*Task brief*
Write out the items from the line with "Select the Databases cube icon" through the end of the items, without changing a word, and leave the pictures out of your answer.

*Listed entries*
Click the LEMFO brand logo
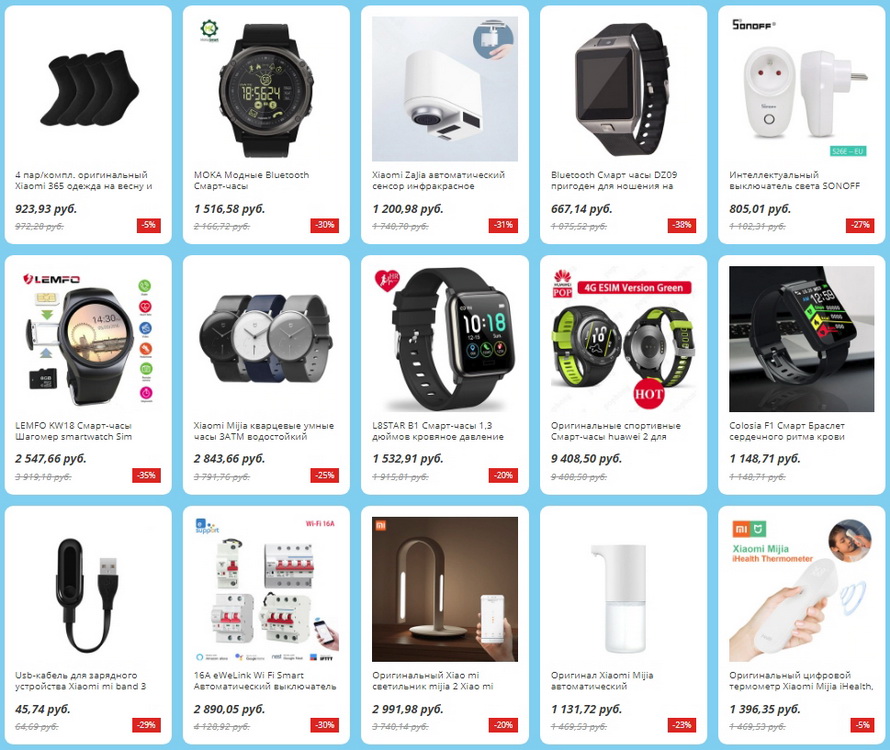 (x=52, y=279)
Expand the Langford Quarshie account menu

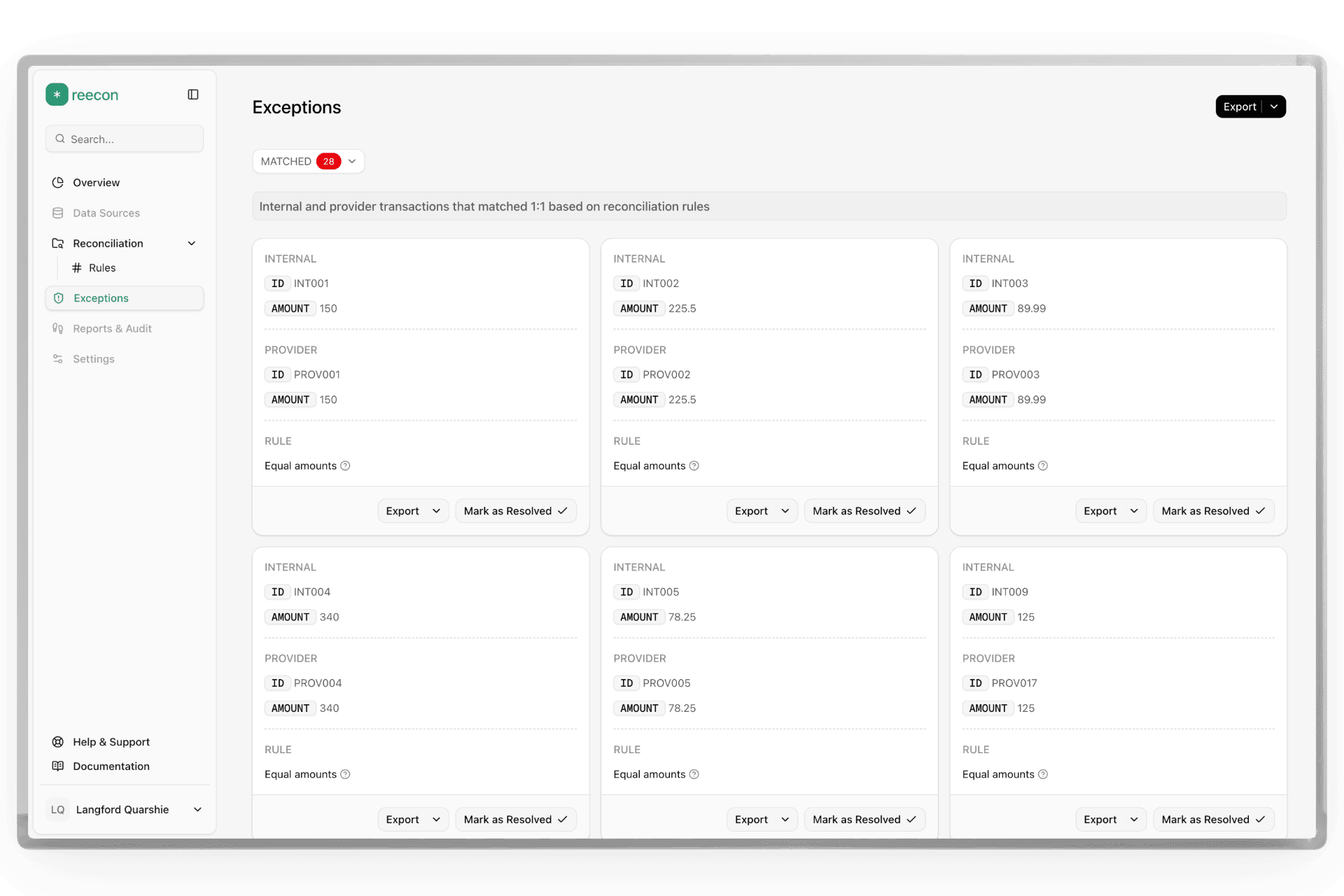point(197,810)
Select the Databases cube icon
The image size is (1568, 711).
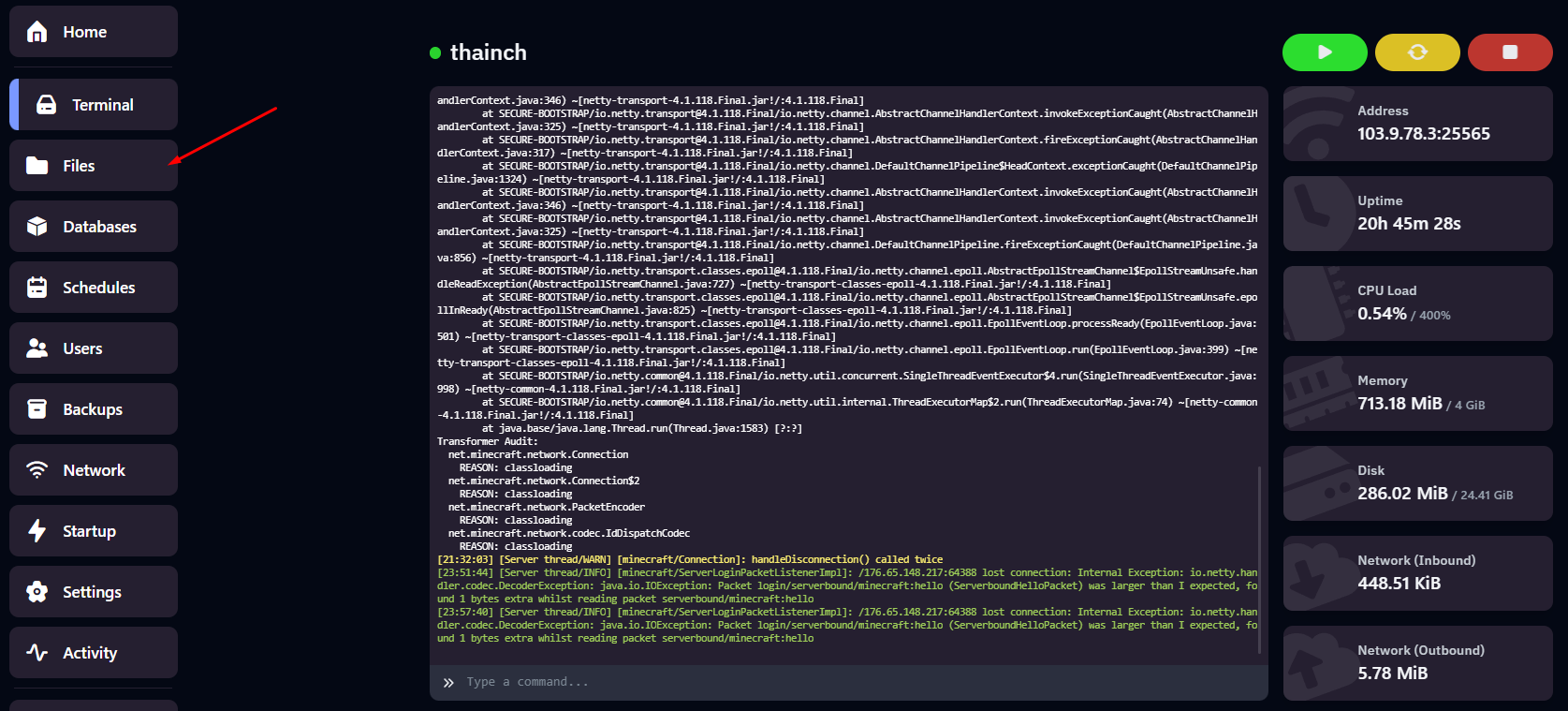pyautogui.click(x=37, y=227)
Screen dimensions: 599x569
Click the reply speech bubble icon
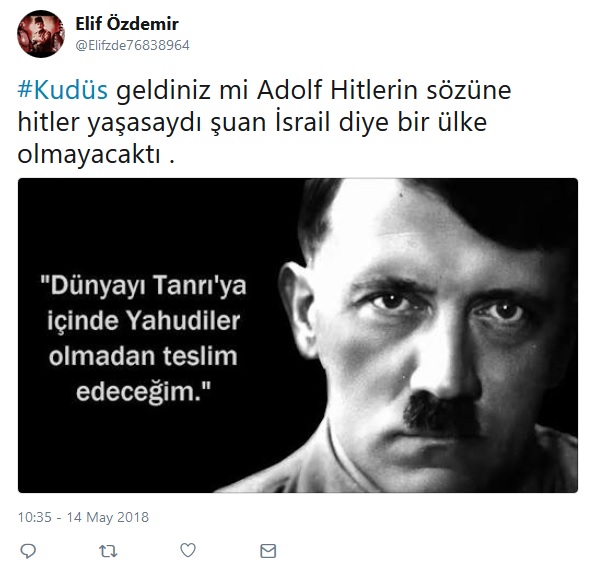(x=28, y=551)
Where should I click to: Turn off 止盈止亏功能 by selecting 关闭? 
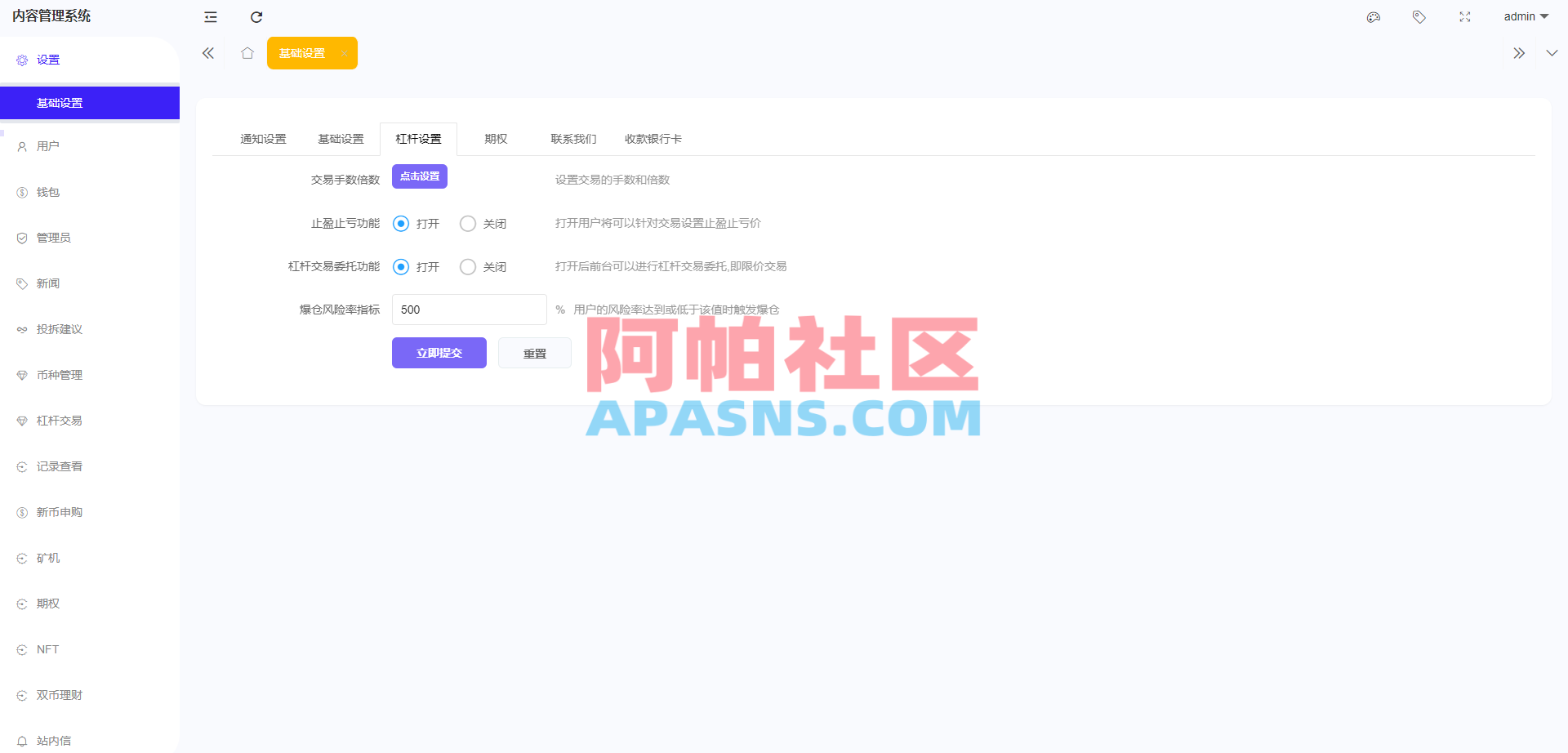coord(467,223)
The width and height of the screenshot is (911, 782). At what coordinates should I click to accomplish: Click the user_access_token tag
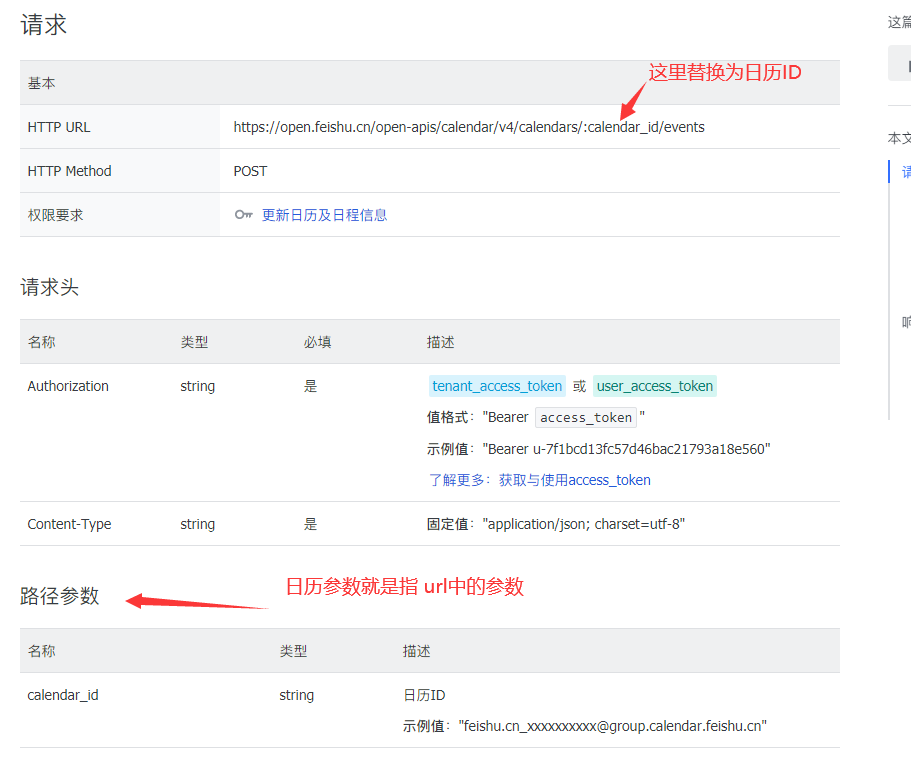655,386
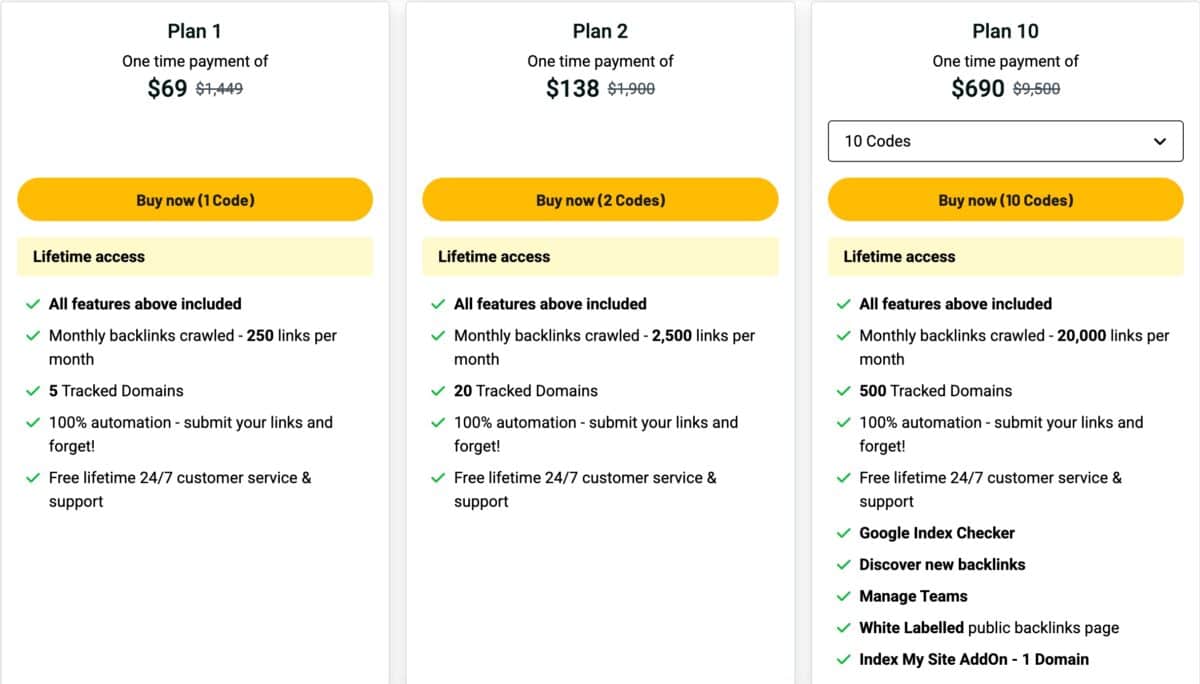Click checkmark next to Manage Teams
Image resolution: width=1200 pixels, height=684 pixels.
point(844,596)
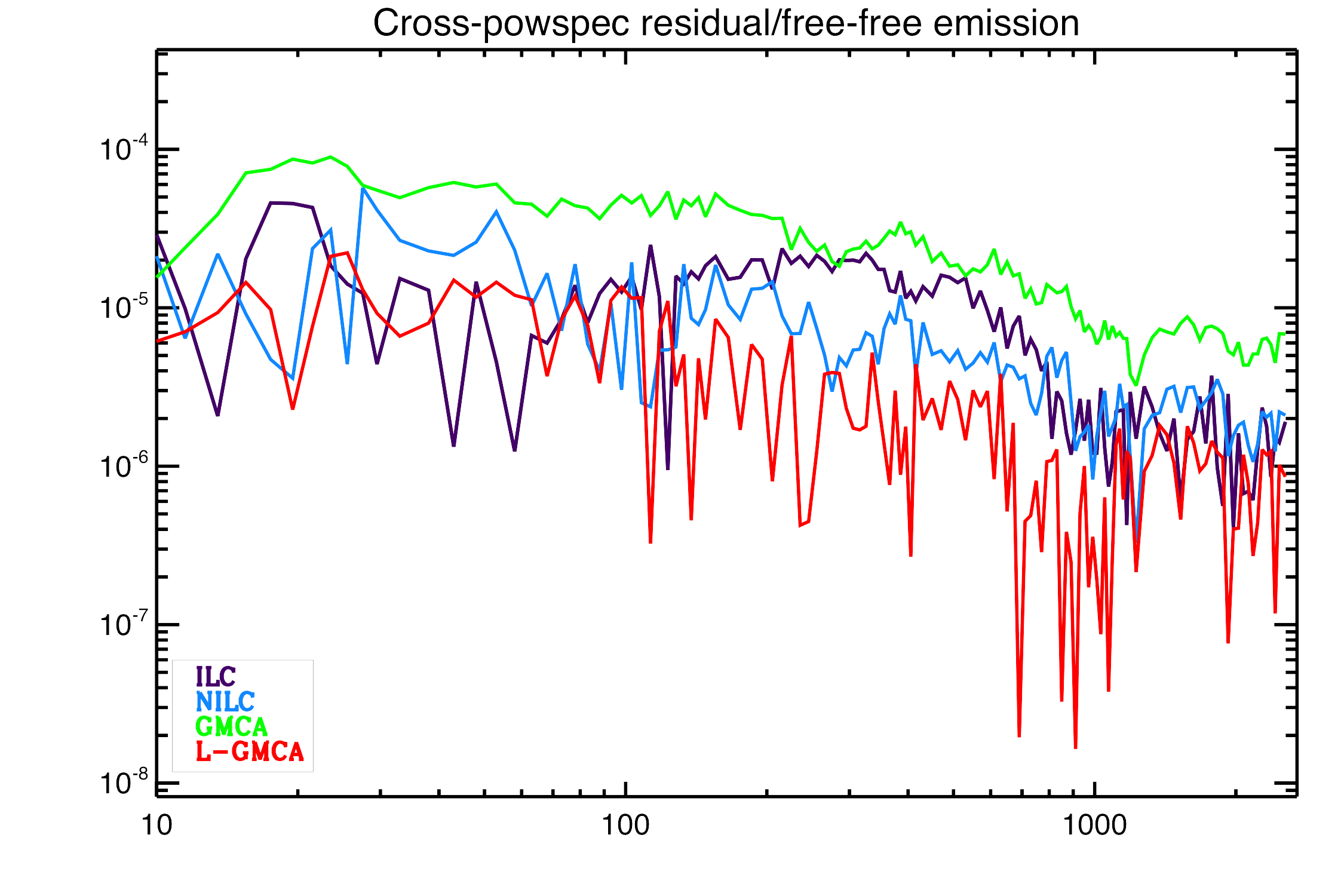Click the plot title text
The image size is (1344, 896).
[725, 24]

*Worked answer*
Select the Databases cube icon
The image size is (1568, 711).
pyautogui.click(x=37, y=227)
Screen dimensions: 599x569
Click the reply speech bubble icon
(x=28, y=551)
Where should I click to: Turn off 止盈止亏功能 by selecting 关闭? 
coord(467,223)
The width and height of the screenshot is (911, 782). At what coordinates should I click to accomplish: Click the user_access_token tag
655,386
Click checkmark next to Manage Teams
Image resolution: width=1200 pixels, height=684 pixels.
point(844,596)
Click the plot title text
The image size is (1344, 896).
[725, 24]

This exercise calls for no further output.